PAGE:
----------------
Thursday, January 28, 2021

Music for Sunday, January 31, 2021 +The Fourth Sunday after the Epiphany

Vocal Music

  • O Give Thanks Unto the Lord – Joseph Corfe (1740-1820)
  • Hymn 493: O for a thousand tongues to sing (AZMON)

Instrumental Music

  • Suite Breve – Craig Phillips (b. 1961)
    • Prelude (for the Foundations)
    • Impromptu (for Flutes and Mutations)
    • Fanfare (for the Reeds)
    • Lament (for Strings)
    • Epilogue (for Full Organ)
  • Deck Thyself, My Soul, With Gladness – Mark Knickelbein
  • Toccata Pontificale – Gordon Young (1918-1998)
This Sunday a trio sings an English anthem from the Classical period, and I play an organ Suite and a piano chorale prelude by two living American Composers.

First is the anthem by the English composer Joseph Corfe. He was born at Salisbury where he received his early musical education from the organist of the cathedral, and was for some time one of the choristers. In 1783 he was appointed one of the gentlemen of the Chapel Royal but returned to Salisbury in 1792 as the cathedral organist there. In 1804 he resigned his post in favour of his son, Arthur Thomas Corfe, and died in 1820. Another of his sons, John David Corfe, was for many years organist of Bristol Cathedral, and his grandson, Charles William, (son of Arthur) was organist of Christ Church, Oxford. 

Joseph Corfe's best known compositions are in a volume of church music, containing a well-known service in B flat, and eleven anthems. Today's anthem was originally for two equal voices, but the editor of this edition added a bass part and changed the text from "I will magnify thee" to "O Give Thanks unto the Lord."

Craig Phillips

Far more prolific is the composer of the opening voluntary. Craig Phillips is the Canon for Music at All Saints' Episcopal Church in Beverly Hills, Calif. He was born in Louisville, Kent., in 1961. He received a B.M. from Oklahoma Baptist University, and a M.M. and D.M.A. and the Performers Certificate from the Eastman School of Music, Rochester, N.Y.
----------------
INFORMATION SHOWN:

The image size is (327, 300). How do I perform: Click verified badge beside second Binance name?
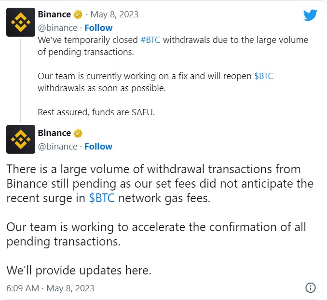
----------------
ACTIONS TO TAKE:
a) What movements of the Suite Breve does the church music post list?
b) Answer these questions from the church music post:
(i) What tune name is given for Hymn 493?
(ii) In what year was Joseph Corfe appointed one of the gentlemen of the Chapel Royal?
(iii) At which church is Craig Phillips the Canon for Music?
c) Print the stretch of the church music post from "First is the" through "Christ Church, Oxford.", word for word.
The listing comes from a separate source unrelated to the church music post.

ANSWERS TO THE EXERCISE:
a)
Prelude (for the Foundations)
Impromptu (for Flutes and Mutations)
Fanfare (for the Reeds)
Lament (for Strings)
Epilogue (for Full Organ)

b)
(i) AZMON
(ii) 1783
(iii) All Saints' Episcopal Church in Beverly Hills, Calif.

c)
First is the anthem by the English composer Joseph Corfe. He was born at Salisbury where he received his early musical education from the organist of the cathedral, and was for some time one of the choristers. In 1783 he was appointed one of the gentlemen of the Chapel Royal but returned to Salisbury in 1792 as the cathedral organist there. In 1804 he resigned his post in favour of his son, Arthur Thomas Corfe, and died in 1820. Another of his sons, John David Corfe, was for many years organist of Bristol Cathedral, and his grandson, Charles William, (son of Arthur) was organist of Christ Church, Oxford.